**Your instructions**: Format every line of the records below as a JSON list of strings, one string per line, leaving out blank lines.

**Data to use**:

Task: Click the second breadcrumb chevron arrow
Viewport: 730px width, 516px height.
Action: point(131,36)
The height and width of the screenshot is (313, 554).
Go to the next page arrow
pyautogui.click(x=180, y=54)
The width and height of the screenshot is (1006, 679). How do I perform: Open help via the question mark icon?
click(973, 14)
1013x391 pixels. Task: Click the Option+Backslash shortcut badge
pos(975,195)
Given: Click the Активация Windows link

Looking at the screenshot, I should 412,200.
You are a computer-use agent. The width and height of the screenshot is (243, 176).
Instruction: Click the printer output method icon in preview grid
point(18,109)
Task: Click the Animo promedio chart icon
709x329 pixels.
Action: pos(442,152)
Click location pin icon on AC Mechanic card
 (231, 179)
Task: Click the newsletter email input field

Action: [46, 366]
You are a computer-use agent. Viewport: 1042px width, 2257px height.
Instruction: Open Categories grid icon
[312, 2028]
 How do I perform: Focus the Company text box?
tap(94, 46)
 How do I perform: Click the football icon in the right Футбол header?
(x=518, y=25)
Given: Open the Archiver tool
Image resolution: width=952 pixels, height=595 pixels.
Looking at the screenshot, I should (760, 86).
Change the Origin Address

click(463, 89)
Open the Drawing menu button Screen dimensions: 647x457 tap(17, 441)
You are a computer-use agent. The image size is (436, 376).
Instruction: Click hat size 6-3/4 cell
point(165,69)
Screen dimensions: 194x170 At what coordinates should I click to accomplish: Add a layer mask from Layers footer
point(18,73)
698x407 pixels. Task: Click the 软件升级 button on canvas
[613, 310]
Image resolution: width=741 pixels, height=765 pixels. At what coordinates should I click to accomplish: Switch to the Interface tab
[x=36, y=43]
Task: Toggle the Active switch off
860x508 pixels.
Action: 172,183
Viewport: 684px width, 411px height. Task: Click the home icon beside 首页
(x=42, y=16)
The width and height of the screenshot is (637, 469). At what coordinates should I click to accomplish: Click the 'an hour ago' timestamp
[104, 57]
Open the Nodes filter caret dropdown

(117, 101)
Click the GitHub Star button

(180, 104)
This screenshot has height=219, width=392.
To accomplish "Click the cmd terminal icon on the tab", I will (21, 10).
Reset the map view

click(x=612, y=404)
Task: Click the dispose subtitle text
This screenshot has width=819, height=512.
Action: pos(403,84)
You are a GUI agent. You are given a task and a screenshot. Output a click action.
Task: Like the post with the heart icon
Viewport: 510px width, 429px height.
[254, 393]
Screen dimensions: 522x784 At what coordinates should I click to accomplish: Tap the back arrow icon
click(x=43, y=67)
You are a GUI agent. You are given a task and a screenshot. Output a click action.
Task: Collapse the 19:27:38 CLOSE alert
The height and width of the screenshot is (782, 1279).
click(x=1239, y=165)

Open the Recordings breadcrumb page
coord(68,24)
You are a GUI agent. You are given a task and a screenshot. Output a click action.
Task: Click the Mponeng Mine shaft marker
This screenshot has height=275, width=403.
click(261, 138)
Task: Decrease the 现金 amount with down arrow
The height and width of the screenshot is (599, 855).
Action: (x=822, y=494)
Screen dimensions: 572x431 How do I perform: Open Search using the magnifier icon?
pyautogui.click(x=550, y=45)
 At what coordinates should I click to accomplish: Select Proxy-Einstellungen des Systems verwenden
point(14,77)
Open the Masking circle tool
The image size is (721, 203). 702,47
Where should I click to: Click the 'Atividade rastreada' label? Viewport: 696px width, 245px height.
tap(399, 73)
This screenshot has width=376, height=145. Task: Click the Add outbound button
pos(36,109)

**Task output**:
[
  "Task: Click the second breadcrumb chevron arrow",
  "Viewport: 730px width, 516px height.",
  "Action: point(131,36)",
  "The height and width of the screenshot is (313, 554).",
  "Go to the next page arrow",
  "pyautogui.click(x=180, y=54)",
  "The width and height of the screenshot is (1006, 679). How do I perform: Open help via the question mark icon?",
  "click(973, 14)",
  "1013x391 pixels. Task: Click the Option+Backslash shortcut badge",
  "pos(975,195)",
  "Given: Click the Активация Windows link",
  "Looking at the screenshot, I should 412,200.",
  "You are a computer-use agent. The width and height of the screenshot is (243, 176).",
  "Instruction: Click the printer output method icon in preview grid",
  "point(18,109)",
  "Task: Click the Animo promedio chart icon",
  "709x329 pixels.",
  "Action: pos(442,152)",
  "Click location pin icon on AC Mechanic card",
  " (231, 179)",
  "Task: Click the newsletter email input field",
  "Action: [46, 366]",
  "You are a computer-use agent. Viewport: 1042px width, 2257px height.",
  "Instruction: Open Categories grid icon",
  "[312, 2028]",
  " How do I perform: Focus the Company text box?",
  "tap(94, 46)",
  " How do I perform: Click the football icon in the right Футбол header?",
  "(x=518, y=25)",
  "Given: Open the Archiver tool",
  "Image resolution: width=952 pixels, height=595 pixels.",
  "Looking at the screenshot, I should (760, 86).",
  "Change the Origin Address",
  "click(463, 89)",
  "Open the Drawing menu button Screen dimensions: 647x457 tap(17, 441)",
  "You are a computer-use agent. The image size is (436, 376).",
  "Instruction: Click hat size 6-3/4 cell",
  "point(165,69)",
  "Screen dimensions: 194x170 At what coordinates should I click to accomplish: Add a layer mask from Layers footer",
  "point(18,73)",
  "698x407 pixels. Task: Click the 软件升级 button on canvas",
  "[613, 310]",
  "Image resolution: width=741 pixels, height=765 pixels. At what coordinates should I click to accomplish: Switch to the Interface tab",
  "[x=36, y=43]",
  "Task: Toggle the Active switch off",
  "860x508 pixels.",
  "Action: 172,183",
  "Viewport: 684px width, 411px height. Task: Click the home icon beside 首页",
  "(x=42, y=16)",
  "The width and height of the screenshot is (637, 469). At what coordinates should I click to accomplish: Click the 'an hour ago' timestamp",
  "[104, 57]",
  "Open the Nodes filter caret dropdown",
  "(117, 101)",
  "Click the GitHub Star button",
  "(180, 104)",
  "This screenshot has height=219, width=392.",
  "To accomplish \"Click the cmd terminal icon on the tab\", I will (21, 10).",
  "Reset the map view",
  "click(x=612, y=404)",
  "Task: Click the dispose subtitle text",
  "This screenshot has width=819, height=512.",
  "Action: pos(403,84)",
  "You are a GUI agent. You are given a task and a screenshot. Output a click action.",
  "Task: Like the post with the heart icon",
  "Viewport: 510px width, 429px height.",
  "[254, 393]",
  "Screen dimensions: 522x784 At what coordinates should I click to accomplish: Tap the back arrow icon",
  "click(x=43, y=67)",
  "You are a GUI agent. You are given a task and a screenshot. Output a click action.",
  "Task: Collapse the 19:27:38 CLOSE alert",
  "The height and width of the screenshot is (782, 1279).",
  "click(x=1239, y=165)",
  "Open the Recordings breadcrumb page",
  "coord(68,24)",
  "You are a GUI agent. You are given a task and a screenshot. Output a click action.",
  "Task: Click the Mponeng Mine shaft marker",
  "This screenshot has height=275, width=403.",
  "click(261, 138)",
  "Task: Decrease the 现金 amount with down arrow",
  "The height and width of the screenshot is (599, 855).",
  "Action: (x=822, y=494)",
  "Screen dimensions: 572x431 How do I perform: Open Search using the magnifier icon?",
  "pyautogui.click(x=550, y=45)",
  " At what coordinates should I click to accomplish: Select Proxy-Einstellungen des Systems verwenden",
  "point(14,77)",
  "Open the Masking circle tool",
  "The image size is (721, 203). 702,47",
  "Where should I click to: Click the 'Atividade rastreada' label? Viewport: 696px width, 245px height.",
  "tap(399, 73)",
  "This screenshot has width=376, height=145. Task: Click the Add outbound button",
  "pos(36,109)"
]